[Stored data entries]
════

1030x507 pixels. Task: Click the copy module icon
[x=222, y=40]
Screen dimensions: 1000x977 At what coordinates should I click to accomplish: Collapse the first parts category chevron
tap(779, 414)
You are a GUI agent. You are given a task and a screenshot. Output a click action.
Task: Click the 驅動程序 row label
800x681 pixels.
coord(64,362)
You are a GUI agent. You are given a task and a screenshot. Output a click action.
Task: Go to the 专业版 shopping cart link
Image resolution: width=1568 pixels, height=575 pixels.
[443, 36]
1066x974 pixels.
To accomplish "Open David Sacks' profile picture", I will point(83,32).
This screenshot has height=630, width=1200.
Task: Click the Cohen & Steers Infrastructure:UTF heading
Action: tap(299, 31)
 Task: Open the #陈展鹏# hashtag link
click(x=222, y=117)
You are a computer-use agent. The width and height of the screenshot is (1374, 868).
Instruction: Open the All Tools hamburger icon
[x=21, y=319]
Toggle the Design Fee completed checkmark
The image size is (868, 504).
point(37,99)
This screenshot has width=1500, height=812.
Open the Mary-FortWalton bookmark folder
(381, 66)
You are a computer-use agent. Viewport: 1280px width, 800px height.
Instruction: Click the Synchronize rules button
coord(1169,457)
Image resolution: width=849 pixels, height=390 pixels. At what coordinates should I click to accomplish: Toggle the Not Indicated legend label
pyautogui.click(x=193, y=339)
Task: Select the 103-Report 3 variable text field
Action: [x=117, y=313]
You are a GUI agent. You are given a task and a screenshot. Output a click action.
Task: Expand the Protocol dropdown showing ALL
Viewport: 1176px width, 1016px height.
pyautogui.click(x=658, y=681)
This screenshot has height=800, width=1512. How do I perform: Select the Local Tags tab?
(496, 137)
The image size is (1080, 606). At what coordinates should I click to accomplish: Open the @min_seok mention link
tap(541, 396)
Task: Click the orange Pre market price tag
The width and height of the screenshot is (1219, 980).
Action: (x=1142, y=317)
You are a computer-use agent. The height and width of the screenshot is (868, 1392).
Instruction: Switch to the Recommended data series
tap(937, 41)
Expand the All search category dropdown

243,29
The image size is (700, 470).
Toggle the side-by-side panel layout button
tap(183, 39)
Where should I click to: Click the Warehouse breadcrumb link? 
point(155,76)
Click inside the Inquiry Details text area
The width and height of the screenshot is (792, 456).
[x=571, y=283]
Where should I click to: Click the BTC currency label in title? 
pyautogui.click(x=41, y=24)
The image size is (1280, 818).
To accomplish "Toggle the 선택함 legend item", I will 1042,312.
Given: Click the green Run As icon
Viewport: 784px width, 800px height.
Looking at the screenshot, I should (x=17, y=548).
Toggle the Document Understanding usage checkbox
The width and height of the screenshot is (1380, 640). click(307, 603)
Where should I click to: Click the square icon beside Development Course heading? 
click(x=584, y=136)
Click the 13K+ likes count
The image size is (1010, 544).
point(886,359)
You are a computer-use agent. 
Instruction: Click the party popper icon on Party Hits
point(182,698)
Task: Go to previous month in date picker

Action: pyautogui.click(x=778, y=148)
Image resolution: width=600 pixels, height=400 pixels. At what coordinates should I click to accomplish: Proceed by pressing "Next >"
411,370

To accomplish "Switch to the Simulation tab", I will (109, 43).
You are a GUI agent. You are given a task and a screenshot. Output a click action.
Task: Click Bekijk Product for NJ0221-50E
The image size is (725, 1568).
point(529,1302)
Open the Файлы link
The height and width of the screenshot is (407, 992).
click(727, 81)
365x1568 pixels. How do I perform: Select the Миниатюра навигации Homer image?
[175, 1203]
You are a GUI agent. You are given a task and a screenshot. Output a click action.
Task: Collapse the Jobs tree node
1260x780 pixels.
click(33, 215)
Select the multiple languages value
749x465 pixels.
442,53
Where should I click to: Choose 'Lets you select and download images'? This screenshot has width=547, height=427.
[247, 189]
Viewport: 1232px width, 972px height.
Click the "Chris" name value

════

Each entry is to be given again, exactly as it stands.

1030x507 pixels. Task: Click the copy module icon
[x=222, y=40]
Screen dimensions: 1000x977 At what coordinates should I click to accomplish: Collapse the first parts category chevron
tap(779, 414)
You are a GUI agent. You are given a task and a screenshot. Output a click action.
Task: Click the 驅動程序 row label
800x681 pixels.
coord(64,362)
You are a GUI agent. You are given a task and a screenshot. Output a click action.
Task: Go to the 专业版 shopping cart link
Image resolution: width=1568 pixels, height=575 pixels.
[443, 36]
1066x974 pixels.
To accomplish "Open David Sacks' profile picture", I will point(83,32).
This screenshot has height=630, width=1200.
Task: Click the Cohen & Steers Infrastructure:UTF heading
Action: tap(299, 31)
 Task: Open the #陈展鹏# hashtag link
click(x=222, y=117)
You are a computer-use agent. The width and height of the screenshot is (1374, 868).
Instruction: Open the All Tools hamburger icon
[x=21, y=319]
Toggle the Design Fee completed checkmark
The image size is (868, 504).
point(37,99)
This screenshot has width=1500, height=812.
Open the Mary-FortWalton bookmark folder
(381, 66)
You are a computer-use agent. Viewport: 1280px width, 800px height.
Instruction: Click the Synchronize rules button
coord(1169,457)
Image resolution: width=849 pixels, height=390 pixels. At what coordinates should I click to accomplish: Toggle the Not Indicated legend label
pyautogui.click(x=193, y=339)
Task: Select the 103-Report 3 variable text field
Action: [x=117, y=313]
You are a GUI agent. You are given a task and a screenshot. Output a click action.
Task: Expand the Protocol dropdown showing ALL
Viewport: 1176px width, 1016px height.
pyautogui.click(x=658, y=681)
This screenshot has height=800, width=1512. How do I perform: Select the Local Tags tab?
(496, 137)
The image size is (1080, 606). At what coordinates should I click to accomplish: Open the @min_seok mention link
tap(541, 396)
Task: Click the orange Pre market price tag
The width and height of the screenshot is (1219, 980).
Action: (x=1142, y=317)
You are a computer-use agent. The height and width of the screenshot is (868, 1392).
Instruction: Switch to the Recommended data series
tap(937, 41)
Expand the All search category dropdown

243,29
The image size is (700, 470).
Toggle the side-by-side panel layout button
tap(183, 39)
Where should I click to: Click the Warehouse breadcrumb link? 
point(155,76)
Click inside the Inquiry Details text area
The width and height of the screenshot is (792, 456).
[x=571, y=283]
Where should I click to: Click the BTC currency label in title? 
pyautogui.click(x=41, y=24)
The image size is (1280, 818).
To accomplish "Toggle the 선택함 legend item", I will 1042,312.
Given: Click the green Run As icon
Viewport: 784px width, 800px height.
Looking at the screenshot, I should (x=17, y=548).
Toggle the Document Understanding usage checkbox
The width and height of the screenshot is (1380, 640). click(307, 603)
Where should I click to: Click the square icon beside Development Course heading? 
click(x=584, y=136)
Click the 13K+ likes count
The image size is (1010, 544).
point(886,359)
You are a computer-use agent. 
Instruction: Click the party popper icon on Party Hits
point(182,698)
Task: Go to previous month in date picker

Action: pyautogui.click(x=778, y=148)
Image resolution: width=600 pixels, height=400 pixels. At what coordinates should I click to accomplish: Proceed by pressing "Next >"
411,370

To accomplish "Switch to the Simulation tab", I will (109, 43).
You are a GUI agent. You are given a task and a screenshot. Output a click action.
Task: Click Bekijk Product for NJ0221-50E
The image size is (725, 1568).
point(529,1302)
Open the Файлы link
The height and width of the screenshot is (407, 992).
click(727, 81)
365x1568 pixels. How do I perform: Select the Миниатюра навигации Homer image?
[175, 1203]
You are a GUI agent. You are given a task and a screenshot. Output a click action.
Task: Collapse the Jobs tree node
1260x780 pixels.
click(33, 215)
Select the multiple languages value
749x465 pixels.
442,53
Where should I click to: Choose 'Lets you select and download images'? This screenshot has width=547, height=427.
[247, 189]
Viewport: 1232px width, 972px height.
Click the "Chris" name value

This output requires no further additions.